Going Green - Professor Isabel Larraza
SISTAR partners Isabel Larraza and Kara Joseph '11
Professor Isabel Larraza’s goal in her organic chemistry course is for her students to understand the material as it relates to everyday life. “And that they eventually share my feelings for organic chemistry, because it rocks!” she adds.
Larraza, who also teaches general chemistry courses, has impacted many students with her enthusiasm and her real-world application of chemistry. Chemistry major Kara Joseph ’11 counts Larraza as one of her mentors on campus. The two teamed up for a Student Independent Study and Research (SISTAR) project last summer, during which Joseph worked as a junior colleague on a project that influenced Larraza’s own research.
Their project, “Hexabromoacetone: A Novel Green Path to Drug Intermediates,” focused on chemical compounds called “halides,” which are used in the synthesis of intermediates and end products in chemical and pharmaceutical industries.

Problems to solve
**a)** Using the article on Professor Isabel Larraza, decide whether each statement agrees with it: (i) Larraza also teaches general chemistry courses; (ii) the SISTAR project took place last winter; (iii) Kara Joseph is a biology major. Give yes or no for each, with the deciding words quoted.
**b)** According to the article on Professor Isabel Larraza, what are halides used in?
**c)** Reproduce the stretch of the article on Professor Isabel Larraza from "Larraza, who also" through "and pharmaceutical industries.".

Excerpts from a dataset:
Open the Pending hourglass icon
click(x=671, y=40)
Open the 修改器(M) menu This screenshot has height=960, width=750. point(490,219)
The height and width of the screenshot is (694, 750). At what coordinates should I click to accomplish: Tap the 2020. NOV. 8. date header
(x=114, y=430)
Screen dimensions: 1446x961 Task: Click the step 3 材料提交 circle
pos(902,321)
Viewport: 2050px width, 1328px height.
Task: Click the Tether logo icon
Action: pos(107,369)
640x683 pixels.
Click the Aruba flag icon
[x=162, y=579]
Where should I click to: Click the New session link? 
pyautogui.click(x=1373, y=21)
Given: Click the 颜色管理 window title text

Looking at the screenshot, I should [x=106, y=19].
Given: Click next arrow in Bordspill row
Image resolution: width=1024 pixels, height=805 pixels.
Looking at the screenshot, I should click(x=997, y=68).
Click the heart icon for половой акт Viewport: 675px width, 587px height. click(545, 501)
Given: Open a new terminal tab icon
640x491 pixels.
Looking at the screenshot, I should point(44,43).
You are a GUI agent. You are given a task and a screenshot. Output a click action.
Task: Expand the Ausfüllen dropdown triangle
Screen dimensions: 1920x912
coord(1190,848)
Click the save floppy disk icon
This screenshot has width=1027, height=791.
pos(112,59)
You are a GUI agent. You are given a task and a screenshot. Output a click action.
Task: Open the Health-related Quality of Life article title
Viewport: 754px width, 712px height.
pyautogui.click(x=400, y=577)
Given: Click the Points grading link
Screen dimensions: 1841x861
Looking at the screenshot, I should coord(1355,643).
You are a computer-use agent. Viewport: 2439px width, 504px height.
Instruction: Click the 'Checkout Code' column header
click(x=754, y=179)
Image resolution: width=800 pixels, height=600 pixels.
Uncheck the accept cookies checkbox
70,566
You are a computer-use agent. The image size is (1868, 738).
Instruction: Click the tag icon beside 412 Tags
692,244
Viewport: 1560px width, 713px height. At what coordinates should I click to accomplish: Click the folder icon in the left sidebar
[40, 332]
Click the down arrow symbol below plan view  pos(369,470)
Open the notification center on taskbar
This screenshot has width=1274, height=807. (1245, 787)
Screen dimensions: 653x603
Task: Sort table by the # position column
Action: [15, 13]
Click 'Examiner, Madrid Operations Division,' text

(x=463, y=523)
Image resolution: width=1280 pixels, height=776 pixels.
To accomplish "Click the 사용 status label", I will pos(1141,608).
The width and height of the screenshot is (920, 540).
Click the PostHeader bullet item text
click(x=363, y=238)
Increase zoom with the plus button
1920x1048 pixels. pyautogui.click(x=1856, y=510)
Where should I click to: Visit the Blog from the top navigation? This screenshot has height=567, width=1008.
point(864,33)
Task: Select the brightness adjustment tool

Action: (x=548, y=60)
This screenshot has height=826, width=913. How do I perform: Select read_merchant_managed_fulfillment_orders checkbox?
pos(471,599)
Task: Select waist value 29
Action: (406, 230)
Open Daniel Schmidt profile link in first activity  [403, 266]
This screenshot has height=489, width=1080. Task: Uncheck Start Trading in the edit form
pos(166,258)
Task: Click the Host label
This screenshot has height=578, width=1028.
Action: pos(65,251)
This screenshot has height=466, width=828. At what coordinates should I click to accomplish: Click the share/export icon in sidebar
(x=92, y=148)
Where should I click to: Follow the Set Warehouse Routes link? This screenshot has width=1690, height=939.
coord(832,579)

Answers for each item
**a)**
(i) Yes: "Larraza, who also teaches general chemistry courses"
(ii) No: "The two teamed up for a Student Independent Study and Research (SISTAR) project last summer"
(iii) No: "Chemistry major Kara Joseph ’11"

**b)** Halides are used in the synthesis of intermediates and end products in chemical and pharmaceutical industries.

**c)**
Larraza, who also teaches general chemistry courses, has impacted many students with her enthusiasm and her real-world application of chemistry. Chemistry major Kara Joseph ’11 counts Larraza as one of her mentors on campus. The two teamed up for a Student Independent Study and Research (SISTAR) project last summer, during which Joseph worked as a junior colleague on a project that influenced Larraza’s own research.
Their project, “Hexabromoacetone: A Novel Green Path to Drug Intermediates,” focused on chemical compounds called “halides,” which are used in the synthesis of intermediates and end products in chemical and pharmaceutical industries.